Working for a politician and being right there on the Hill, how do you think we can establish better etiquette as it relates to politics and to promote respectful political discourse?
That’s an important and difficult question to answer. For me, I believe that I have and can find something in common with just about anyone. And with that principle and value in my personal life, I strive to get to know and build relationships with people from across the aisle. I think that a lot of times in politics, people think that if you are on one side, you can only be on that side, and that if you cross the aisle you are not loyal or you’re not in support of a particular cause. But I think the opposite. I think that if you can establish those common connections, that helps people come up with solutions that can benefit everyone and not just one side – it allows us to have dialogue and to solve problems.
I don’t know what discussions happen behind closed doors, but I am hopeful politicians try to find common connections amongst themselves and between their constituent bases. Yes, politicians do have to work for their constituents, but everyone in a constituent base is not solely on one side. I’m not a political strategist, but whatever those strategists would advise, I would like to inject the practice of mutual respect and common connections into their strategy – find what we have in common that would help us facilitate further discussions and find mutually beneficial solutions.

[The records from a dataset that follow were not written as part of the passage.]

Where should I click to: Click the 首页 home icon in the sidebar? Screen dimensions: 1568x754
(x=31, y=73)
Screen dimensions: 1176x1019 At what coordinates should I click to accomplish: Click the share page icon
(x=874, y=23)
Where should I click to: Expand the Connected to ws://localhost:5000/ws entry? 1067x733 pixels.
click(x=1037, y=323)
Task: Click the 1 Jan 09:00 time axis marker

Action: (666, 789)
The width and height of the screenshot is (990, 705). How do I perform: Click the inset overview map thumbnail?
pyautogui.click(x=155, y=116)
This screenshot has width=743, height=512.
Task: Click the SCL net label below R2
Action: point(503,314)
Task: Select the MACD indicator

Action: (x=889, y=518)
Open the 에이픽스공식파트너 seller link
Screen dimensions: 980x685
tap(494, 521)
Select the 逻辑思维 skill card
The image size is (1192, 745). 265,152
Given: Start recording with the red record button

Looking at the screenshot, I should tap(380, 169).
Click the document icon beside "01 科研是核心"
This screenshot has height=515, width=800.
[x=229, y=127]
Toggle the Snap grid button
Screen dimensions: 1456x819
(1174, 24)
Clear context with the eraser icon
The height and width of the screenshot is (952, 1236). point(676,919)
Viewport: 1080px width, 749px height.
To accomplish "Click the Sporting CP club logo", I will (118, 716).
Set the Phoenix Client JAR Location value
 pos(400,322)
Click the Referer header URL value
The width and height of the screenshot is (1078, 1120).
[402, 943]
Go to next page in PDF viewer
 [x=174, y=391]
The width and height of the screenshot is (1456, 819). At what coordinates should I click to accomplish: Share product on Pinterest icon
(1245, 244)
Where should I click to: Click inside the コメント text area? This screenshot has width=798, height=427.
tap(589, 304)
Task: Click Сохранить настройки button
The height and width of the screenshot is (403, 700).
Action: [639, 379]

What are you looking forward to with your complimentary training with PSOW?
I am interested in learning about the business aspect of the course. In the future, I would like to establish an etiquette consulting business for minority audiences and share business etiquette skills, strategies and tips. I see a lot of interns in my current position, and I think there’s an opportunity to help them learn etiquette skills for the workplace. I also look forward to learning the latest trends and principles in business etiquette. I think as society and culture changes; social and business etiquette also changes. So it will be interesting to learn if there are any new or modified etiquette dos and don’ts.
Any other professional ambitions you want to share?
Having gone through the protocol officer training years ago, I think that experience has put me on a path to a career in operations and protocol. In thinking long term, I would like to continue working in diplomacy, operations, and protocol and ultimately, be a protocol officer and liaison for different constituent bases.
No more music for you?
Well, I am taking bass guitar lessons! Music is definitely a part of me. You never know, maybe my brother and I will form a family band!